MERIDEN — Construction is progressing smoothly at Platt High School despite the recent snowy weather, as crews began erecting steel at the site Monday.
Work on the $111.8 million Platt renovations is on track, said project manager David Cravanzola, of construction management firm O&G Industries, while watching steel beams being set up and bolted in during the early afternoon.
“It’s been just about 60 calendar days since we began construction,” Cravanzola said. “Everybody has done a good job so far.”
Construction at Platt calls for the school to be renovated “like new,” for a new classroom and library section to be built at the corner of Oregon Road and Coe Avenue and for a classroom wing to be demolished. So far, most of the work has been focused on the new construction and the renovation of the school’s pool.
Though the city received close to six inches of snow over the weekend, much of it, within the construction area, had been cleared out or pushed to the side to allow for work to continue. Unless the snow is falling hard or “whipping around,” Cravanzola said construction crews typically continue to work.
“It’s really up for discretion, obviously it can be a safety concern,” he said.
When there is snow on the ground, however, Cravanzola said it is all about “moving whatever snow that we need to” and making sure to plan ahead. Materials were covered in anticipation of the snow and some parts of what was already installed were covered. Insulated blankets were used to prevent ice from forming in the areas where steel was being installed. A built-in portion of the project budget is dedicated to winter construction in case of snow removal, heating the steel beams or dealing with other challenges.
Some steel had been heated Monday, as, one by one, a crane hoisted the beams and put them vertically in place, while a crew bolted them in. All of the steel is expected to be in place for the first phase of the project within two weeks, Cravanzola said. City councilor and School Building Committee Chairman Matthew C. Dominello watched and said he was pleased with the progress.
“That’s the future right there,” Dominello said.
Principal Robert Montemurro also took a few minutes just before the school dismissal to watch the first few beams of steel be put up.
“I got tied up in the office and came out and they already have four pieces of steel up,” Montemurro said, commending O&G and the contractors. “Looks good.”
The area closest to the Oregon Road-Coe Avenue intersection will be home to a three-story section of the school, which will include the library. Just to the east, where the band and choral classrooms are, will be a two-story area.
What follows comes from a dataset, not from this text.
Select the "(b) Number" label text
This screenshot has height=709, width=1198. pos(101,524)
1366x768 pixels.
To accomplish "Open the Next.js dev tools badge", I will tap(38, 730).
The outer wall of the classrooms has been removed and the rooms have been gutted to be made “like new.”
Once the steel is set in place, crews will spend about a month welding them together, placing the decks in, among other tasks. The full area will be tented off to make for a warmer environment, Cravanzola said.
The new section of the building, which is considered to be the first phase of the project, is scheduled to be completed by the beginning of the 2014 school year.